[Dataset entries — start]
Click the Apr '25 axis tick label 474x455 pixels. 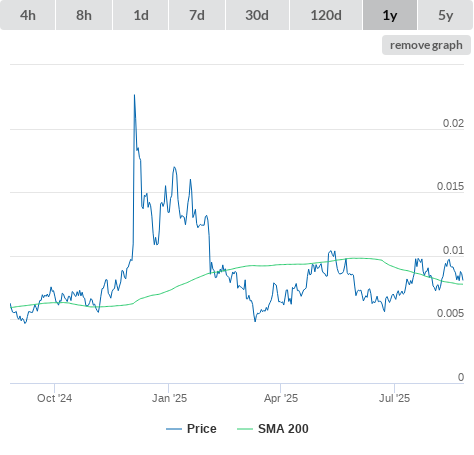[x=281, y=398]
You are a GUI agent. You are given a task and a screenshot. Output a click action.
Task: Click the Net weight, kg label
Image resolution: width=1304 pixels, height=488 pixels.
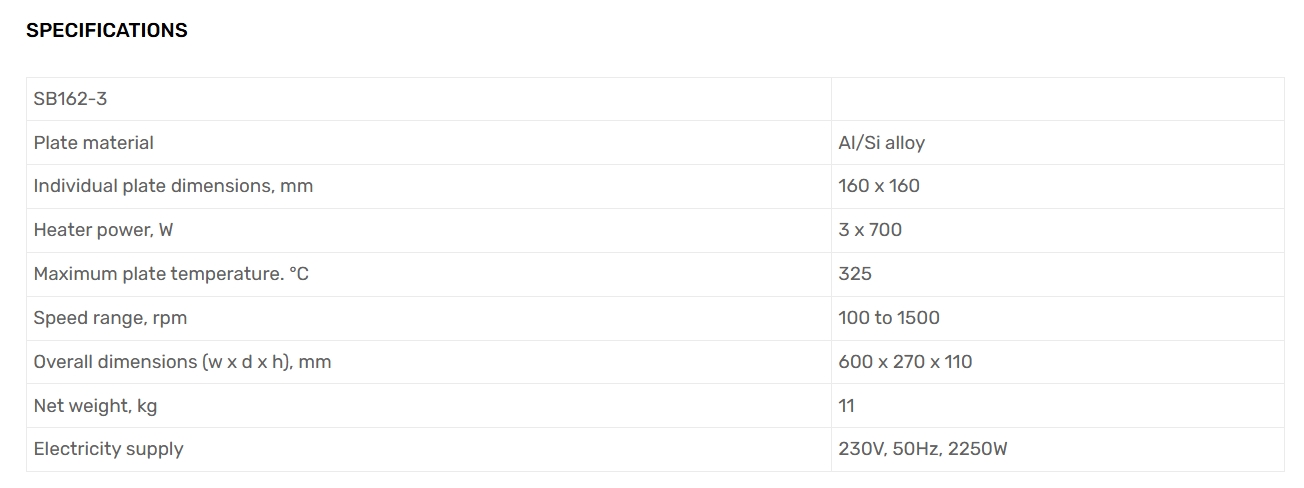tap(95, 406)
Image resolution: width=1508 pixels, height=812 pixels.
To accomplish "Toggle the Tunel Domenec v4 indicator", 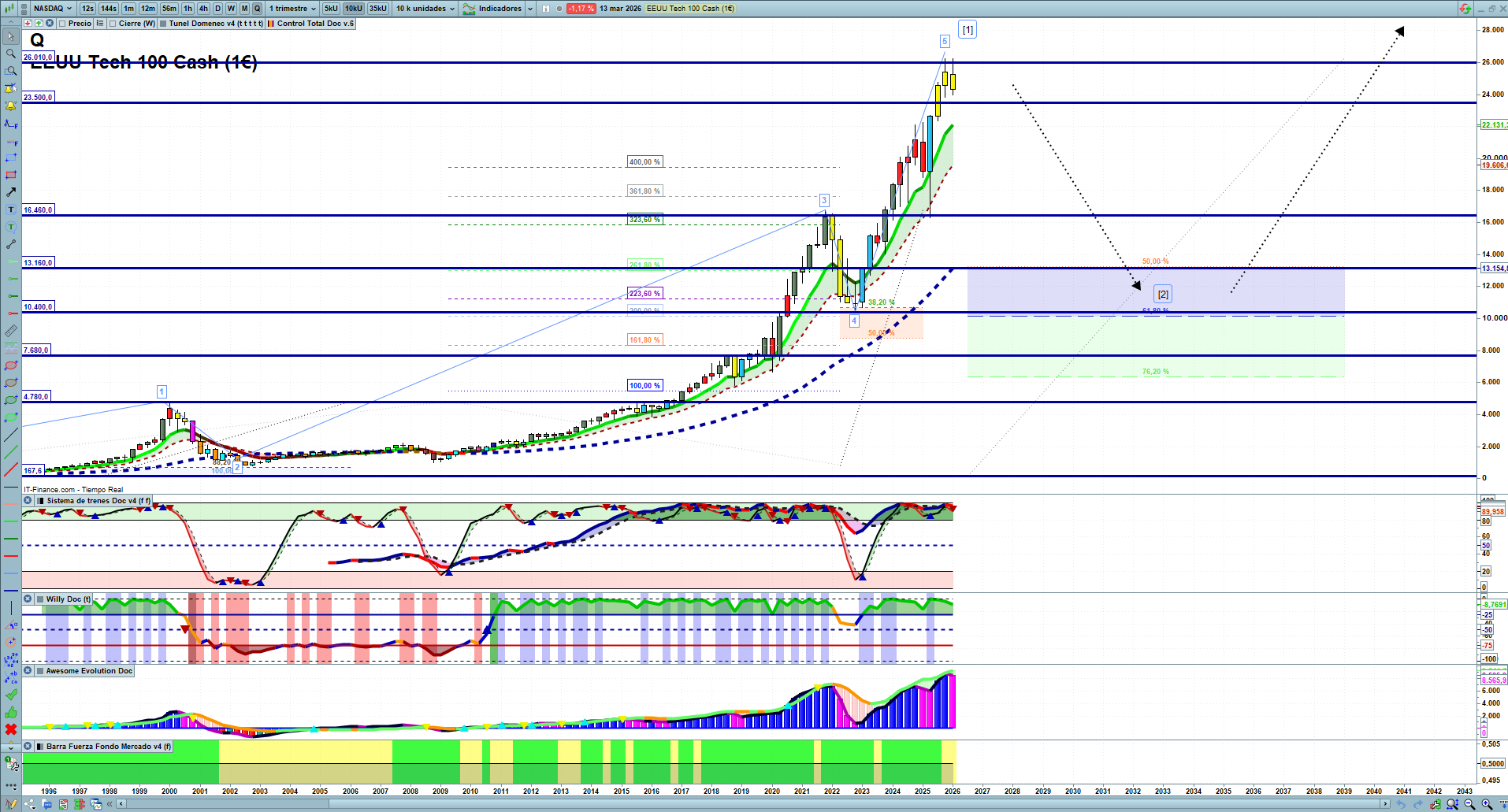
[Dataset entries — finish]
[Dataset entries — start]
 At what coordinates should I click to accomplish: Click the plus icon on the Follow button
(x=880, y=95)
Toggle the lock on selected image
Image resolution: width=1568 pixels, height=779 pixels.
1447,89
[Dataset entries — finish]
» **Exercise**
Using the records above, return verbatim only the part that opens with the line containing "Image resolution: width=1304" and closes with the line containing "the Tunel Domenec"; pictures stay out.

» **Worked solution**
Image resolution: width=1304 pixels, height=488 pixels.
tap(95, 406)
Image resolution: width=1508 pixels, height=812 pixels.
To accomplish "Toggle the Tunel Domenec v4 indicator", 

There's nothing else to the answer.